A US Federal Reserve meeting (by videoconference) at 5.30pm that evening approved the decision. The scene was set.
The ball had been set rolling, however, last weekend in a series of hastily convened conversations between policymakers around the world. US government officials had been in almost continuous communication with their counterparts in Europe over the still intensifying financial crisis. Having spent the previous two weeks battling Congress over the bank bailout plan, US officials watched with mounting dismay as European governments seemed to be going through a similar period of potentially destabilising political indecision as they wrangled over plans to support their banks.
On Tuesday morning, President Bush spoke to Gordon Brown, Nicolas Sarkozy and Silvio Berlusconi, and urged them to do more to deal with the crisis.

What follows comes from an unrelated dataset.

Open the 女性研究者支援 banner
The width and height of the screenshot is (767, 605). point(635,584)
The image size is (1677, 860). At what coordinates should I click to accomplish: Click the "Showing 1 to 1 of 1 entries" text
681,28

One prominent concern was whether central banks were ready to do more and specifically whether they might, for the first time in seven years, come to the aid of the global economy with a co-ordinated interest rate cut.
As it happened, central bankers were already moving in the same direction. Like their political colleagues, they had been holding telephone conversations with one another as conditions deteriorated over the week.
On Monday morning the hyperactive Fed was already preparing new moves on multiple fronts. It was set to announce a huge injection of liquidity into the banking system. On Tuesday it would commit to lending directly to the non-financial commercial sector for the first time since the Great Depression.
But there was still uncertainty about interest rate cuts, and the question was whether the Fed should wait until its next regularly scheduled meeting on October 28. Given that opposition in Europe seemed to be softening, the case for going for a co-ordinated, early cut, and getting more bang for the buck, was powerful.
On Tuesday afternoon, Ben Bernanke signalled a US rate cut was imminent when he spoke to the annual meeting of the National Association for Business Economics. This weekend’s G7 meeting between central bank governors and finance ministers might provide an ideal forum to agree a global rate cut.
But central bankers, jealously protective of their independence, did not want to be seen as responding to the political pressure from the finance ministers that would inevitably surface. Better, it was agreed to do it before that meeting.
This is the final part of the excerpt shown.